Saved data entries

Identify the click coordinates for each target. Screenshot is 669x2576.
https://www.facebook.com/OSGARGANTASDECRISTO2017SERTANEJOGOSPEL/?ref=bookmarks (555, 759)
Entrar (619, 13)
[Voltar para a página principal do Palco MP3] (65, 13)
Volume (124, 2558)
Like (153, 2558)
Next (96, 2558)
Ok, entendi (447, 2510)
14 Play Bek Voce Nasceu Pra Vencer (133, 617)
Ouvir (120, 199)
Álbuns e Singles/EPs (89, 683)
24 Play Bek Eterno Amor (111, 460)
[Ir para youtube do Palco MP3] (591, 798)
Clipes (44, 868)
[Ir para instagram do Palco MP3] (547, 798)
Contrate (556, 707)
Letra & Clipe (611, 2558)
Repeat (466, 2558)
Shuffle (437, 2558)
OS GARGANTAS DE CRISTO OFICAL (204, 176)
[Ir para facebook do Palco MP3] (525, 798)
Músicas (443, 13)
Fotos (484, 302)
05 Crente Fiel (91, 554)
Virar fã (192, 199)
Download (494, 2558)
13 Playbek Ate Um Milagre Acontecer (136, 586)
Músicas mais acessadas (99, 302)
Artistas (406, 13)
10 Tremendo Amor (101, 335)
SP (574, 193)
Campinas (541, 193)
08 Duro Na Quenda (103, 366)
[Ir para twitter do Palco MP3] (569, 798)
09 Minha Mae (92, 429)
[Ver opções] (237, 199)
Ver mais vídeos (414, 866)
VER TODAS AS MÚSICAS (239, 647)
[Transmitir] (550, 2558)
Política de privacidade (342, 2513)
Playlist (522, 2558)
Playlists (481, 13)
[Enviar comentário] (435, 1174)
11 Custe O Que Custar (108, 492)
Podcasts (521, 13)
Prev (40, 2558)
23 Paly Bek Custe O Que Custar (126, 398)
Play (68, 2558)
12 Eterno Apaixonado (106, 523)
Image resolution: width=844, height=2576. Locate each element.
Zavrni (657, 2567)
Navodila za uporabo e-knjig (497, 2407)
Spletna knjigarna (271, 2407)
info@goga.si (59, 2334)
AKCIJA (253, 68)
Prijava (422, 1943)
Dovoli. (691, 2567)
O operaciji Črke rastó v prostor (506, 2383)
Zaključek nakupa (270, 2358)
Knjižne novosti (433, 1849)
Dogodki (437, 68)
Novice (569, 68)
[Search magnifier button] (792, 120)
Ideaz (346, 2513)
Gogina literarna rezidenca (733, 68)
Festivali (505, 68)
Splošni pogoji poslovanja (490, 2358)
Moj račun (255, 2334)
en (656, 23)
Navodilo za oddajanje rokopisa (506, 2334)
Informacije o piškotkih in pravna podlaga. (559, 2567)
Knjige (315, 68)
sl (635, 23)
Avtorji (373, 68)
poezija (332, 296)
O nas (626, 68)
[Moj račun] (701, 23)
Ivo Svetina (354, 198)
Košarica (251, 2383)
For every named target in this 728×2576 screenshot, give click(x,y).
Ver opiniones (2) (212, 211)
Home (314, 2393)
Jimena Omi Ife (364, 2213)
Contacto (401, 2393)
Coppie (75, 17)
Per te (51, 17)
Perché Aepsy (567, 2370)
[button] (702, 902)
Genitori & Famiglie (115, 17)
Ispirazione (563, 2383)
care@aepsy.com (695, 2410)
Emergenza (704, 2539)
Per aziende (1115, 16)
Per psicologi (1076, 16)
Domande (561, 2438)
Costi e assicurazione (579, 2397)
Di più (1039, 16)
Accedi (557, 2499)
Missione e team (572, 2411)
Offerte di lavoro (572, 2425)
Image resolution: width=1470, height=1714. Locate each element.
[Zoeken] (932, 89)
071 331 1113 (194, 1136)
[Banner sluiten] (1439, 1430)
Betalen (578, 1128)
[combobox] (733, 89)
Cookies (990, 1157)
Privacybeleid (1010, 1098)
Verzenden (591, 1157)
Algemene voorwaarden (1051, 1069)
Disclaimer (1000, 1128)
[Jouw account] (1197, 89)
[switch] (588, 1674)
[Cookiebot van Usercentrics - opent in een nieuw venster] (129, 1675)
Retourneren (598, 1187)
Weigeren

Task item
All the data above must be copied again. Leave nothing out.

Completed exercise
Identify the click coordinates for each target. Screenshot is 669x2576.
https://www.facebook.com/OSGARGANTASDECRISTO2017SERTANEJOGOSPEL/?ref=bookmarks (555, 759)
Entrar (619, 13)
[Voltar para a página principal do Palco MP3] (65, 13)
Volume (124, 2558)
Like (153, 2558)
Next (96, 2558)
Ok, entendi (447, 2510)
14 Play Bek Voce Nasceu Pra Vencer (133, 617)
Ouvir (120, 199)
Álbuns e Singles/EPs (89, 683)
24 Play Bek Eterno Amor (111, 460)
[Ir para youtube do Palco MP3] (591, 798)
Clipes (44, 868)
[Ir para instagram do Palco MP3] (547, 798)
Contrate (556, 707)
Letra & Clipe (611, 2558)
Repeat (466, 2558)
Shuffle (437, 2558)
OS GARGANTAS DE CRISTO OFICAL (204, 176)
[Ir para facebook do Palco MP3] (525, 798)
Músicas (443, 13)
Fotos (484, 302)
05 Crente Fiel (91, 554)
Virar fã (192, 199)
Download (494, 2558)
13 Playbek Ate Um Milagre Acontecer (136, 586)
Músicas mais acessadas (99, 302)
Artistas (406, 13)
10 Tremendo Amor (101, 335)
SP (574, 193)
Campinas (541, 193)
08 Duro Na Quenda (103, 366)
[Ir para twitter do Palco MP3] (569, 798)
09 Minha Mae (92, 429)
[Ver opções] (237, 199)
Ver mais vídeos (414, 866)
VER TODAS AS MÚSICAS (239, 647)
[Transmitir] (550, 2558)
Política de privacidade (342, 2513)
Playlist (522, 2558)
Playlists (481, 13)
[Enviar comentário] (435, 1174)
11 Custe O Que Custar (108, 492)
Podcasts (521, 13)
Prev (40, 2558)
23 Paly Bek Custe O Que Custar (126, 398)
Play (68, 2558)
12 Eterno Apaixonado (106, 523)
Image resolution: width=844, height=2576. Locate each element.
Zavrni (657, 2567)
Navodila za uporabo e-knjig (497, 2407)
Spletna knjigarna (271, 2407)
info@goga.si (59, 2334)
AKCIJA (253, 68)
Prijava (422, 1943)
Dovoli. (691, 2567)
O operaciji Črke rastó v prostor (506, 2383)
Zaključek nakupa (270, 2358)
Knjižne novosti (433, 1849)
Dogodki (437, 68)
Novice (569, 68)
[Search magnifier button] (792, 120)
Ideaz (346, 2513)
Gogina literarna rezidenca (733, 68)
Festivali (505, 68)
Splošni pogoji poslovanja (490, 2358)
Moj račun (255, 2334)
en (656, 23)
Navodilo za oddajanje rokopisa (506, 2334)
Informacije o piškotkih in pravna podlaga. (559, 2567)
Knjige (315, 68)
sl (635, 23)
Avtorji (373, 68)
poezija (332, 296)
O nas (626, 68)
[Moj račun] (701, 23)
Ivo Svetina (354, 198)
Košarica (251, 2383)
For every named target in this 728×2576 screenshot, give click(x,y).
Ver opiniones (2) (212, 211)
Home (314, 2393)
Jimena Omi Ife (364, 2213)
Contacto (401, 2393)
Coppie (75, 17)
Per te (51, 17)
Perché Aepsy (567, 2370)
[button] (702, 902)
Genitori & Famiglie (115, 17)
Ispirazione (563, 2383)
care@aepsy.com (695, 2410)
Emergenza (704, 2539)
Per aziende (1115, 16)
Per psicologi (1076, 16)
Domande (561, 2438)
Costi e assicurazione (579, 2397)
Di più (1039, 16)
Accedi (557, 2499)
Missione e team (572, 2411)
Offerte di lavoro (572, 2425)
Image resolution: width=1470, height=1714. Locate each element.
[Zoeken] (932, 89)
071 331 1113 (194, 1136)
[Banner sluiten] (1439, 1430)
Betalen (578, 1128)
[combobox] (733, 89)
Cookies (990, 1157)
Privacybeleid (1010, 1098)
Verzenden (591, 1157)
Algemene voorwaarden (1051, 1069)
Disclaimer (1000, 1128)
[Jouw account] (1197, 89)
[switch] (588, 1674)
[Cookiebot van Usercentrics - opent in een nieuw venster] (129, 1675)
Retourneren (598, 1187)
Weigeren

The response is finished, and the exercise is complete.